Dark chocolate viewed as functional food after industry marketing push, says Meiji
Dark chocolate viewed as functional food after industry marketing push, says Meiji

Japanese consumers are eating more dark chocolate at the expense of milk varieties as interest grows in cocoa polyphenols, says leading domestic chocolatier Meiji.

Milk chocolate is a growing category in Japan and will remain the country’s most popular chocolate category for the foreseeable future, but consumers are rapidly upping consumption of bitter chocolate, Yoshinori Doi, general manager of the production division at Meiji’s confectionery unit, said at the Asia Choco Cocoa Congress in Singapore.

Step change for all ages

“It’s a big change,” he said. He told ConfectioneryNews after his presentation that his company and industry associations had been promoting the benefit of cocoa polyphenols, which had led to the spike in consumption of dark chocolate, now widely viewed as a health food.

And it’s not only happening among older adults. “Growth of dark chocolate contributes in all age groups including young generations,” he said.

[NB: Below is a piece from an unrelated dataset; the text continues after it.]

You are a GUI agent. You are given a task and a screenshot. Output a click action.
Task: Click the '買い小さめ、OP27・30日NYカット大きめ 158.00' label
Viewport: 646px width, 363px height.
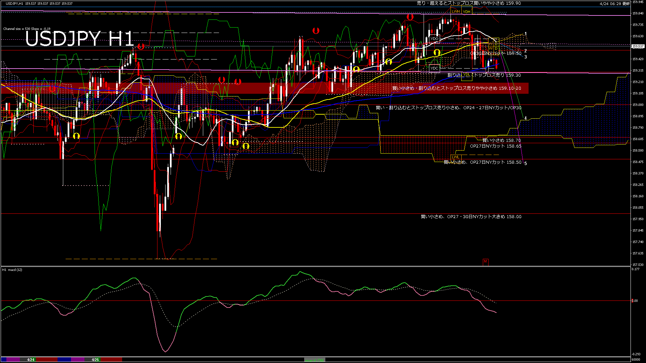pos(471,217)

Doi said that Japanese chocolate companies only mention products contains polyphenols and make no specific health claims.

A similiar trend towards dark chocolate can be seen in China. According to Euromonitor International, Chinese dark chocolate sales were just over RMB 600m ($97m) in 2006, but reached around RMB 1.5bn ($242m) in 2014. Last year, plain milk chocolate sales in the country were around RMB 1.7bn ($275m). Doi said that Chinese consumers were moving towards dark chocolate as they favored higher quality products.

Japan's chocolate consumption low by European standards.

25 years to raise consumption 0.5 kg

Japan is an established confectionery market but annual chocolate consumption, at 2 kg per capita, is still very low by Western European standards, which can be more than 10 kg in some countries such as Switzerland.

Doi said Japan had significant prospects to grow consumption to these levels, but warned it would be a gradual process.

“It took 25 years to reach 2 kg from 1.5 kg – it took so long,” he said.

The Japanese confectionery industry was valued at $27.4bn in 2013, up 2.5% on the prior year, according to Doi’s presentation.

Last year, chocolate overtook Japanese cakes as the country’s leading confectionery category by value sales for the first time. Chocolate values sales were $4.06bn in 2013, meaning the category made up 15% of the confectionery sector.

“Chocolate has become more familiar in Japanese people’s daily diets,” said Doi. “The bean to bar concept is becoming more popular in Japan also.”

Meiji is Japan's leading chocolate company with a 19% value share, according to Euromonitor.